Usama Mir

Personal information
- Born: 23 December 1995 (age 30) Sialkot, Punjab, Pakistan
- Height: 6 ft 3 in (191 cm)
- Batting: Right-handed
- Bowling: Right-arm leg spin
- Role: Bowler

International information
- National side: Pakistan (2023–2024);
- ODI debut (cap 239): 9 January 2023 v New Zealand
- Last ODI: 31 October 2023 v Bangladesh
- ODI shirt no.: 24
- T20I debut (cap 112): 12 January 2024 v New Zealand
- Last T20I: 21 January 2024 v New Zealand
- T20I shirt no.: 24

Domestic team information
- 2013–2014/15: Khan Research Laboratories
- 2015/16: Sialkot Stallions
- 2015/16–2018/19: Sui Southern Gas Company
- 2016–2020: Karachi Kings (squad no. 23)

# # # # #

_PROBLEM SET_.
1. According to the Usama Mir profile above, which team did he face in his ODI debut?
2. Duplicate, word for word, the part of the Usama Mir profile that opens with the words containing "International information" and closes with "(squad no. 23)".

# # # # #

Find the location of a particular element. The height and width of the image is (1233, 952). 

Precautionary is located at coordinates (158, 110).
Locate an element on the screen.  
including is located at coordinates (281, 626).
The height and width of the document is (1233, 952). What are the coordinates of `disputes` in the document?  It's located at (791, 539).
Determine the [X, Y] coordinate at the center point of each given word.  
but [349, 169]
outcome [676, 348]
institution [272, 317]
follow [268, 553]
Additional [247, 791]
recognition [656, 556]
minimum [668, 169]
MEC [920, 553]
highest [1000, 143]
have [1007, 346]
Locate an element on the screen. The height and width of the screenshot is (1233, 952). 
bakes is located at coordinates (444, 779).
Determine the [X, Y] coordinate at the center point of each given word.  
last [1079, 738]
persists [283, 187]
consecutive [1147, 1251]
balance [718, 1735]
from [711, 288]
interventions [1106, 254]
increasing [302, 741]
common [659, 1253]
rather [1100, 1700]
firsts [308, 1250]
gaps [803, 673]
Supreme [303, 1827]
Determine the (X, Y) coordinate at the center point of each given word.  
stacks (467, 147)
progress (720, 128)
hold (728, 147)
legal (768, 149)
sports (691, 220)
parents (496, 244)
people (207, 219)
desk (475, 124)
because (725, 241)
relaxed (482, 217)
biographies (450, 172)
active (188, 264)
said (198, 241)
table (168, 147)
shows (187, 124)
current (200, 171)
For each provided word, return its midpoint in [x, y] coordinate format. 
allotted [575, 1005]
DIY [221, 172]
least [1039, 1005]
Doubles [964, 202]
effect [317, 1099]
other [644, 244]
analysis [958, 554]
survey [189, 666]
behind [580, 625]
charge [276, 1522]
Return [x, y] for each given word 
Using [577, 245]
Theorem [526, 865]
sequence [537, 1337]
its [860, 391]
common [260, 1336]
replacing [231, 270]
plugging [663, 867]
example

# # # # #

_ANSWERS IN ORDER_.
1. New Zealand, on 9 January 2023.

2.
International information
- National side: Pakistan (2023–2024);
- ODI debut (cap 239): 9 January 2023 v New Zealand
- Last ODI: 31 October 2023 v Bangladesh
- ODI shirt no.: 24
- T20I debut (cap 112): 12 January 2024 v New Zealand
- Last T20I: 21 January 2024 v New Zealand
- T20I shirt no.: 24

Domestic team information
- 2013–2014/15: Khan Research Laboratories
- 2015/16: Sialkot Stallions
- 2015/16–2018/19: Sui Southern Gas Company
- 2016–2020: Karachi Kings (squad no. 23)